Il serait cependant injuste de dire que le gouvernement a totalement négligé la question de la propriété intelectuelle. Avec la réduction des risques financiers, l’urgence d’instaurer une croissance qualitative plutôt que quantitative et la lutte contre la pollution, le sujet était au cœur des réunions politiques et économiques de l’après congrès. Il est raisonnable de penser qu’à l’avenir le pouvoir s’efforcera de sanctionner en interne les actes de pirateries qui le mettent en porte-à-faux à l’international.

Ouverture au marché et humanisme.

En revanche, il est exact que les intentions affichées de mieux respecter le marché, de réduire les dettes et d’assainir le secteur financier sont en partie contredites par des réticences et des habitudes adverses (à ce sujet lire Le nationalisme économique perpétue les risques de crise financière.) . A quoi s’ajoute la tendance de l’État à peser directement sur l’économie pour orienter les capitaux vers des secteurs et des groupes privilégiés dont la rémanence de leurs connexions avec le pouvoir les protègent d’autant plus de la mise aux normes que Xi Jinping a en tête d’en faire le point départ de grands champions industriels nationaux.

La récente controverse publique autour du traitement réservé aux migrants dans la périphérie de Pékin offre un autre point de contraste entre le discours social humaniste de Liu He et la réalité (lire : Nettoyage de la capitale et expulsions. Incendie et polémiques. Les migrants, « citoyens de seconde zone .)

S’il est légitime que la mairie entreprenne de nettoyer les bidonvilles insalubres autour de la capitale, la brutalité des expulsions décidées sur de très courts préavis choqua les intellectuels, tandis qu’un officiel se laissa aller à désigner les migrants par le terme méprisant de « population bas de gamme – 低端 人口 – diduan renkou » qui en dit long sur la manière dont la bureaucratie considère la main d’œuvre industrielle et les migrants intérieurs pourtant en partie à l’origine du miracle chinois.

Les impasses écologiques.

Enfin, le dernier domaine en demi-teinte où les hyperboles relayées par les médias choqués par l’abandon américain de l’accord de Paris, ne correspondent pas tout à fait à la réalité est l’environnement. S’il est vrai que la nouvelle conscience écologique chinoise contrastant avec de longues années de laisser-faire est incontestable, il n’en reste pas moins que les congratulations auto-laudatives et les belles images cachent une réalité plus complexe et moins réjouissante.
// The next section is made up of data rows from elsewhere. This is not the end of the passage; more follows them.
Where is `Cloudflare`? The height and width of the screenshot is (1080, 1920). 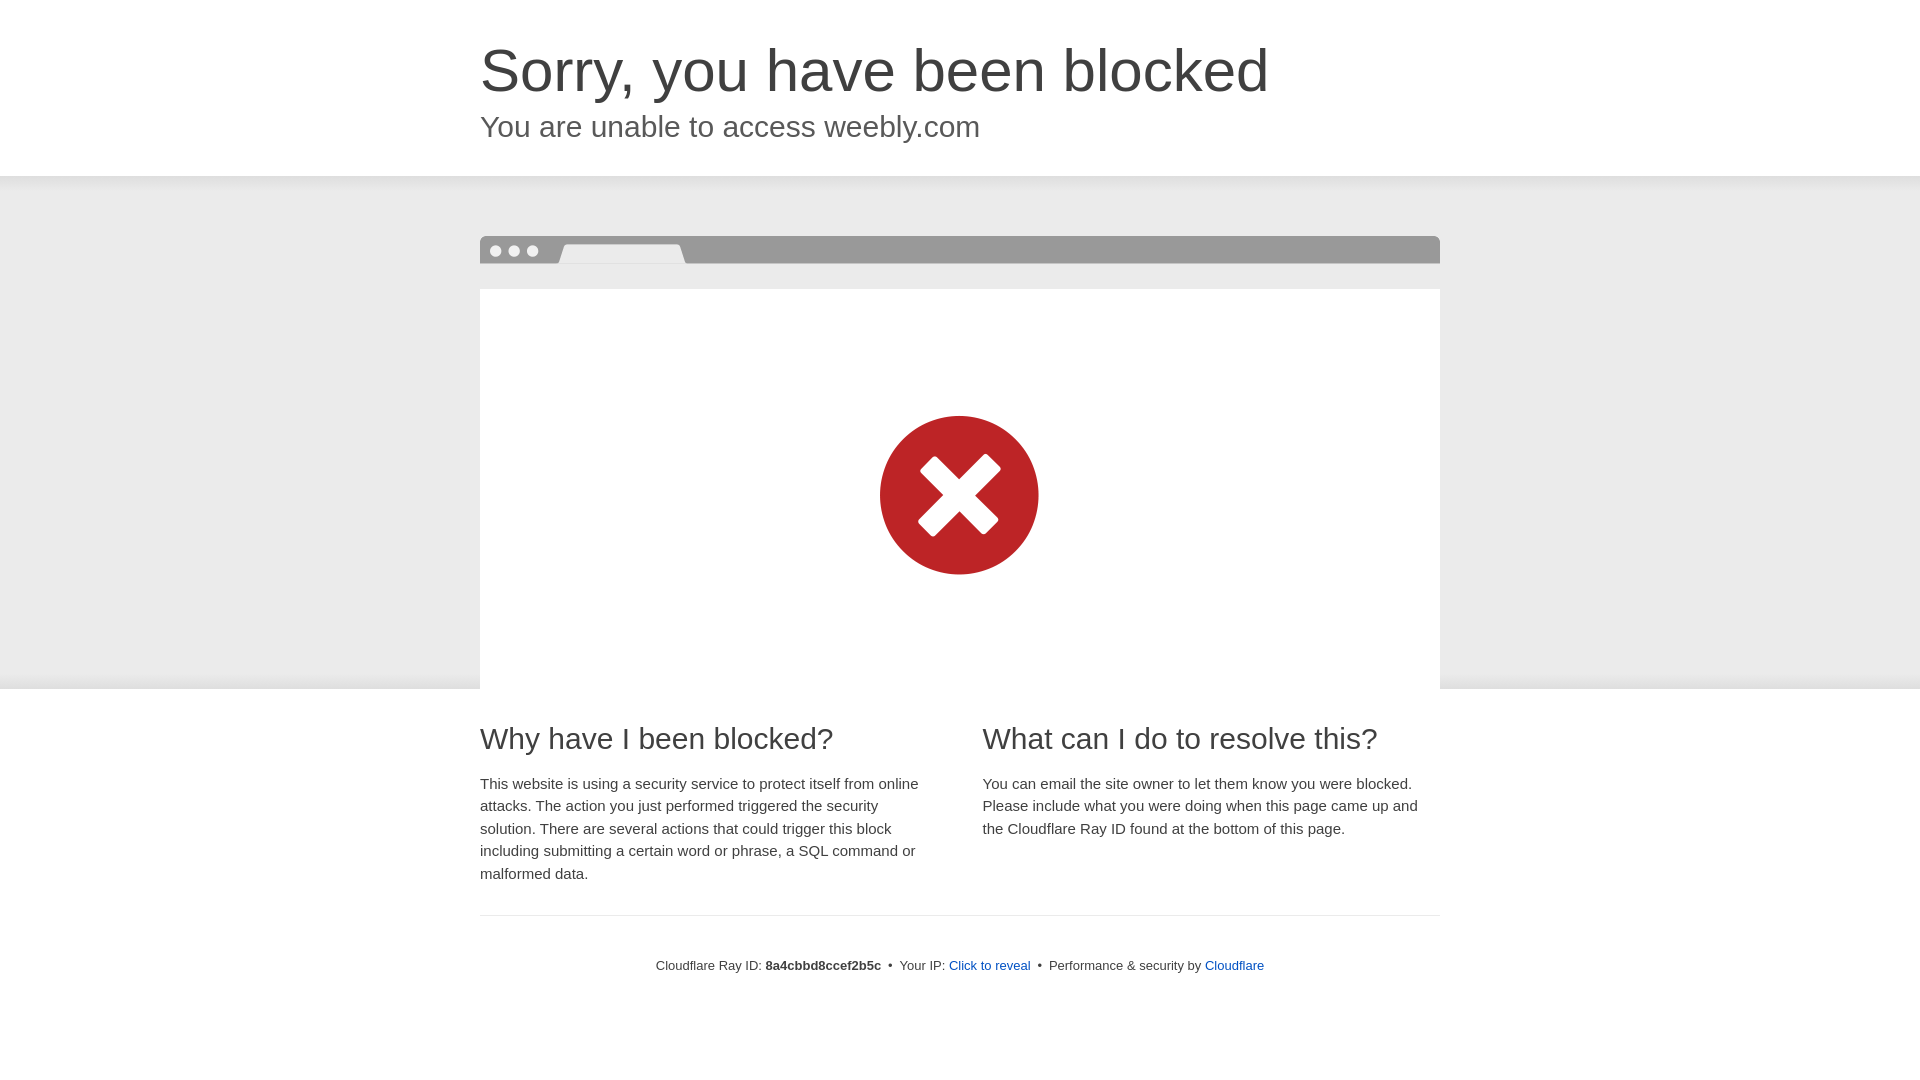
Cloudflare is located at coordinates (1234, 965).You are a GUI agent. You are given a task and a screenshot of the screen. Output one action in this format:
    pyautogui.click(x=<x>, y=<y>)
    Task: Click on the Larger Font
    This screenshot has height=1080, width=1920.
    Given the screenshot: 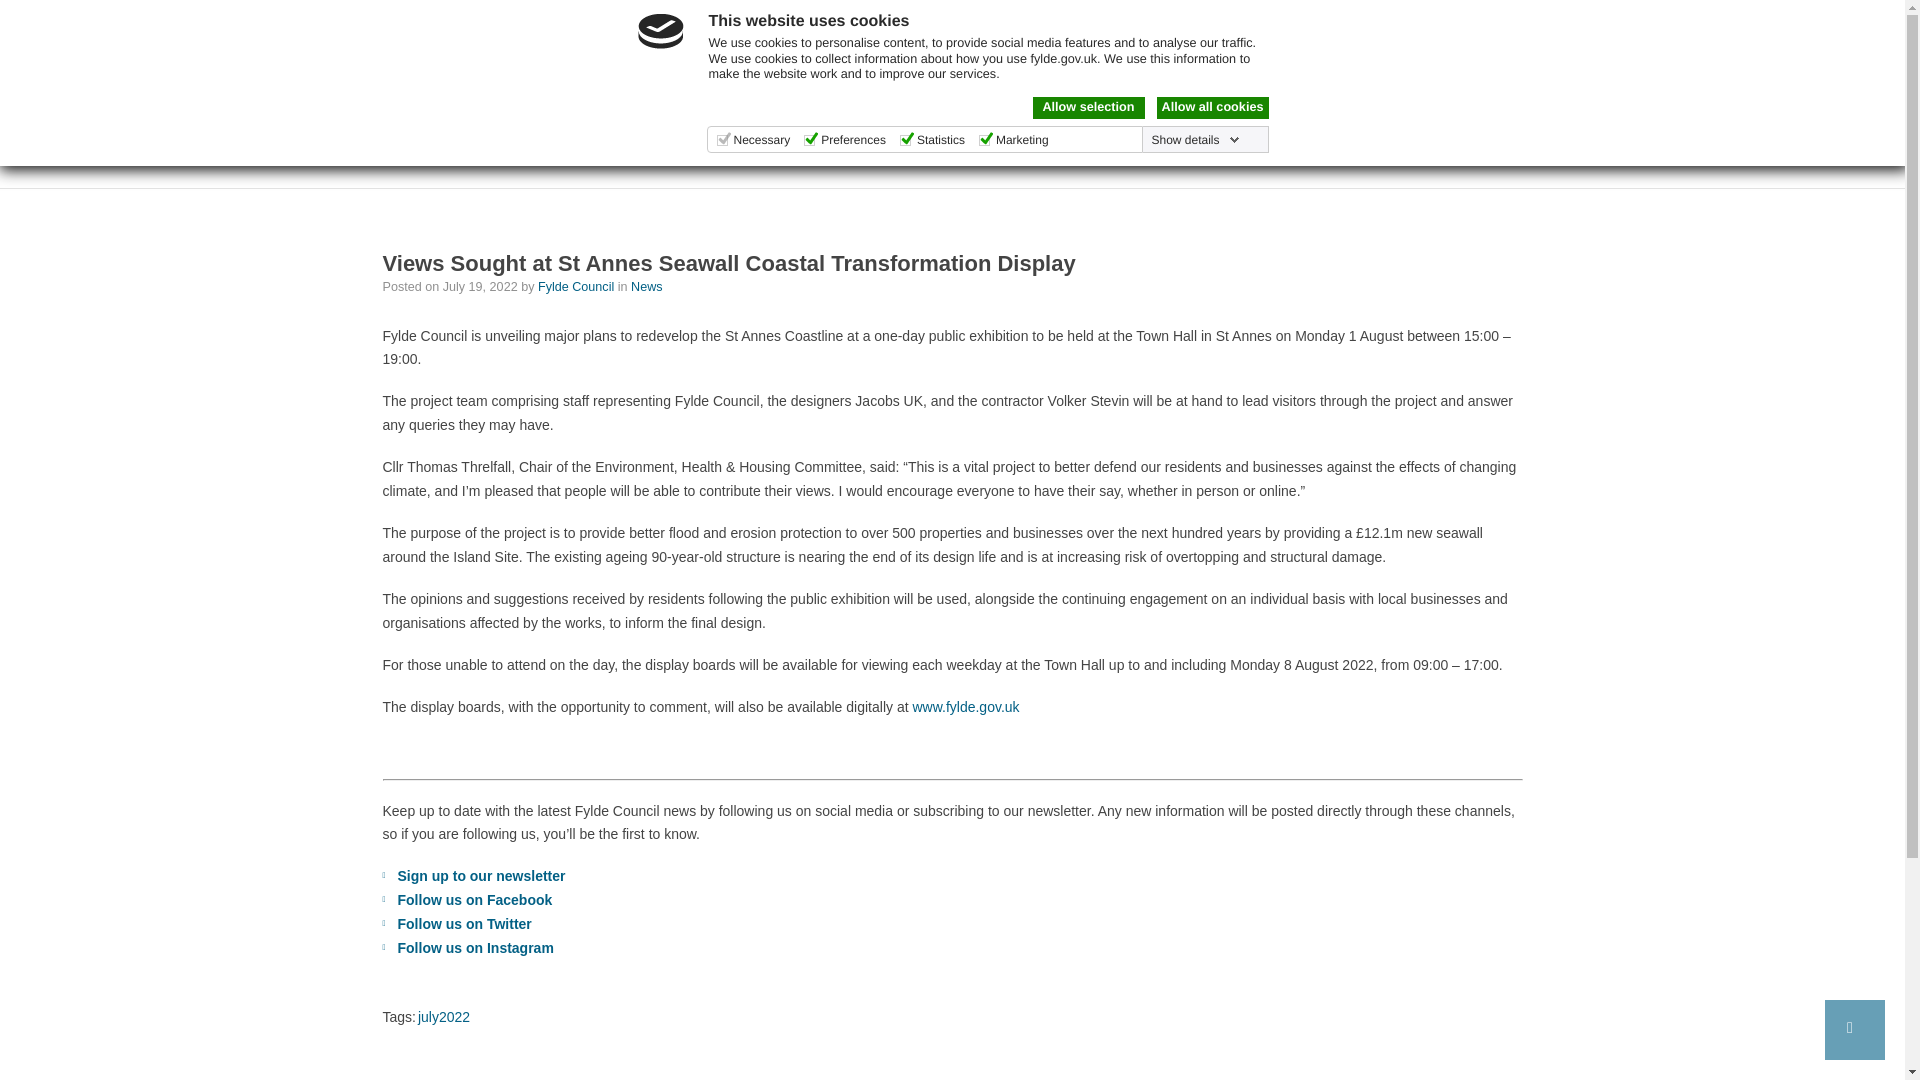 What is the action you would take?
    pyautogui.click(x=1468, y=19)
Outre le tabou que l’un des principaux moyens de réduction des émissions de carbone est la construction d’un nombre considérable de centrales nucléaires dans des zones densément peuplées, multipliant les risques d’accident écologique de grande ampleur, le discours plaçant désormais la Chine en pointe de la lutte globale contre le réchauffement ignore d’abord la réalité de l’empreinte charbon à l’intérieur.

A l’extérieur, il passe aussi sous silence la centaine de centrales électriques à combustible fossile construites par la Chine dans le cadre de ses coopérations internationales, notamment le long des « routes de la soie ». (lire : COP 21 : entre illusions et scepticismes. Réalités et limites des contributions chinoises.)

En Chine même, en juin dernier, l’agence Xinhua faisait état d’un rapport d’inspection du ministère de l’environnement selon lequel 70% des 20 000 emprises industrielles contrôlées dans 28 villes du nord de la Chine n’avaient pas satisfait aux critères écologiques standard de protection de l’air ambiant, des nappes phréatiques des cours d’eau ou des lacs.